Nel frattempo, l’Asp Irides (che è proprietaria dell’immobile), in partnership con il Comune di Bologna, sta cercando un soggetto privato per attivare un progetto di cohousing in città.

Che fine farà il Centro Diurno e soprattutto dove verranno sbattuti i suoi utenti?

Una prima ipotesi sembra essere il vecchio, immarciscibile, Beltrame di via Sabatucci, la struttura delle strutture. Già dormitorio pubblico, a cui è stato aggiunto il servizio di asilo notturno, chiuso in via Lombardia, e la sala multifunzionale, il servizio docce e cambio vestiario per “utenti da bassa soglia”. Chi ci lavora teme una ghettizzazione della struttura, la concentrazione di una serie di problematiche gravi. E, nel frattempo, gli operatori continuano a fare cassa integrazione a rotazione.

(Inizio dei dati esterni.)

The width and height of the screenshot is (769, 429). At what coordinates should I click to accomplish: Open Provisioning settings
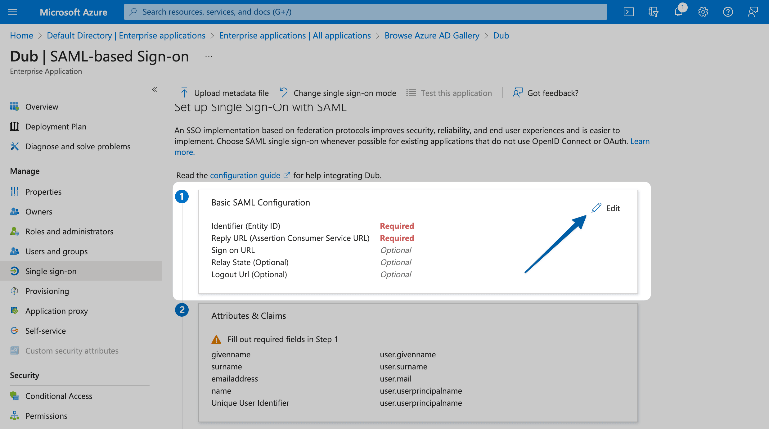click(47, 291)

Tra le altre congetture si parla anche del trasferimento del Centro Diurno in via Pallavicini, nel’ex Centro di accoglienza dove questo inverno è stata aperta una residenza per il piano freddo. Se questa idea fosse intrapresa sarebbe demenziale, in quanto è risaputo che i senza fissa dimora sostano nelle zone centrali della città e un Centro nella periferia estrema rischierebbe di non essere utile per la funzione che dovrebbe svolgere.

La cosa ancor più demenziale è che scelte di questa importanza siano fatte dal Comune e dalle ASP senza mai coinvolgere i lavoratori dei servizi e gli utenti. Ormai l’agire di soppiatto è la massima forma di partecipazione che questa scarsissima giunta comunale sia in grado di attivare. E poi si meravigliano e si offendono quando qualcuno denuncia il rischio di chiusura o di tagli dei servizi di welfare.

Noi non vogliamo portare sfiga, ma quando abbiamo denunciato questi pericoli, abbiamo sempre colpito nel segno. Non vorremmo che fosse così anche in questo caso.